Where are you drawing the boundaries around context? I mean, why is it that we need to do a bunch of explainers about what 8chan is in order to understand this person's white-supremacist violence? I don't know that the average American needs to know about 8chan in order to understand the violence and danger of white-supremacist ideology. It's not the center of the narrative.

I think there are many, many ways to talk about these issues that inform the public and call attention to the public-health crises at the heart of these incidents without feeding into the interest of the violent attackers. So much of that has to do with: Where are you pointing your camera? What kinds of conversations are you framing?

In the past month, we've seen two major mass shootings that both involved manifestos, and there have been many other recent, similarly styled attacks. Do you think it's fair to say that there's been an observable rise in white nationalism globally, particularly online, in just the last few years?

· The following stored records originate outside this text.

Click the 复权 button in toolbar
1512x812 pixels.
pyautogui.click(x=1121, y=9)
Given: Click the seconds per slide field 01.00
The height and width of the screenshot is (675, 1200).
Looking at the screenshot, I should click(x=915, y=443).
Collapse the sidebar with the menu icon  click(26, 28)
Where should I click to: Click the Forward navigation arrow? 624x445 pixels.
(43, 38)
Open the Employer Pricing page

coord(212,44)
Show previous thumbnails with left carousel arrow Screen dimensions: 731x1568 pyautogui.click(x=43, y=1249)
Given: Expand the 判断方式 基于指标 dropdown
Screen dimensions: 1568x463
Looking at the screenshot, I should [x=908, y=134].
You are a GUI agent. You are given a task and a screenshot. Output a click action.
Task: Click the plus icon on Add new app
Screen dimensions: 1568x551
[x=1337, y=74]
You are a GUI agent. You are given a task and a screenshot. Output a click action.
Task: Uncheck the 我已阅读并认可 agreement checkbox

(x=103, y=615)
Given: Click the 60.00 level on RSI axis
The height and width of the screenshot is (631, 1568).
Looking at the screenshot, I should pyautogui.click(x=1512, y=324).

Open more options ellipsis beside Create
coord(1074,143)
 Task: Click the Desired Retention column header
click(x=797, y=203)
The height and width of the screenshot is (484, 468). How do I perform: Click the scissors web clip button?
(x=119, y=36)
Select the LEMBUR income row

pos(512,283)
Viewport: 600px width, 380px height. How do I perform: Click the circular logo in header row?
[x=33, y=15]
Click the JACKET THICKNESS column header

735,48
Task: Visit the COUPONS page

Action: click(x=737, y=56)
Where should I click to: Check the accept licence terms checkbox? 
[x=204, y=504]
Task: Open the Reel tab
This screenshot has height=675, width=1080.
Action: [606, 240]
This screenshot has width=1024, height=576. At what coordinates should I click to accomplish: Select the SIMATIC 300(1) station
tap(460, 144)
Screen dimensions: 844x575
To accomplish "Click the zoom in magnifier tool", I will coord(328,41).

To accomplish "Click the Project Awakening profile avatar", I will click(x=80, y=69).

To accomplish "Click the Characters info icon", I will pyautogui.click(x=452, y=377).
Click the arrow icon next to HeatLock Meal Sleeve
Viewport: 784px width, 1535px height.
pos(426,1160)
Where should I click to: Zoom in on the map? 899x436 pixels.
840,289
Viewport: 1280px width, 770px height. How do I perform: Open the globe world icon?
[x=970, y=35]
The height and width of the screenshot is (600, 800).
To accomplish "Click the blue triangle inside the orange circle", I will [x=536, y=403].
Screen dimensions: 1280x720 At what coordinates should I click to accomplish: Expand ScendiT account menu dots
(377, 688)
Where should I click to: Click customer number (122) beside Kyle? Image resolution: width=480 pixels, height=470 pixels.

The Internet has been a hotbed for white nationalism and supremacy for a really long time, and it's hard to tell exactly how the numbers have shifted in a quantifiable way. It's certainly the case that the topic of white supremacy and white nationalism and the overall ideologies of those positions are front and center in American politics, even when you're not talking about online extremism specifically.

There's a great deal of overlap between, for example, the president's policies on immigration and his rhetoric around immigration, and much of the white nationalist and supremacist discourse that takes place on these more fringe communities. So it certainly is the case that these kinds of dehumanizing messages have become more culturally prominent. What gets tricky is that it's not that online hate has really exploded, it's that, in the public sphere, hate has become more normalized.

When it comes to the phenomenon of the extremist manifesto specifically, is the rise of these online platforms like 4chan and 8chan giving them more of a home, or is it a non-corollary?

It's a chicken and the egg kind of a question, it's really difficult to tell. No online space creates behavior because those online spaces are populated by humans who are performing for their chosen audiences. It's not that the platforms themselves aren't part of the conversation—they are—but it's really critical to remember that these are people making choices about how to live their lives, where to go, who to talk to, what to do, and how to act on their violent ideations.

I certainly don't think that 8chan causes shootings. That would be way too reductive. But what a space like 8chan and 4chan can do is that they provide a safe space for like-minded individuals to radicalize each other. And so again, you can't separate the behavior and ideology away from where it takes place, but it's a people problem, first and foremost, and then technologies reinforce some of those problems.

What is the media's role in sharing—or not sharing—a shooter's manifesto?

Where the conversation becomes really complicated and distressing from a media perspective is that these behaviors are copycat behaviors: You have groups of individuals that are performing their identities for their audiences, and they're constantly trying to live up to the expectations of their audiences. And that's true if you're talking about a group of dog lovers on Facebook too: You take your audience into account, and you try to live up to their expectations for you—and that can be really positive or just neutral depending on what the group is. But if the group norms are to be violent bigots, then the one-upsmanship of trying to live up to your own, to try to ensure that your face fits the mask that you're wearing, that becomes a very fraught concept when you're talking about these individuals.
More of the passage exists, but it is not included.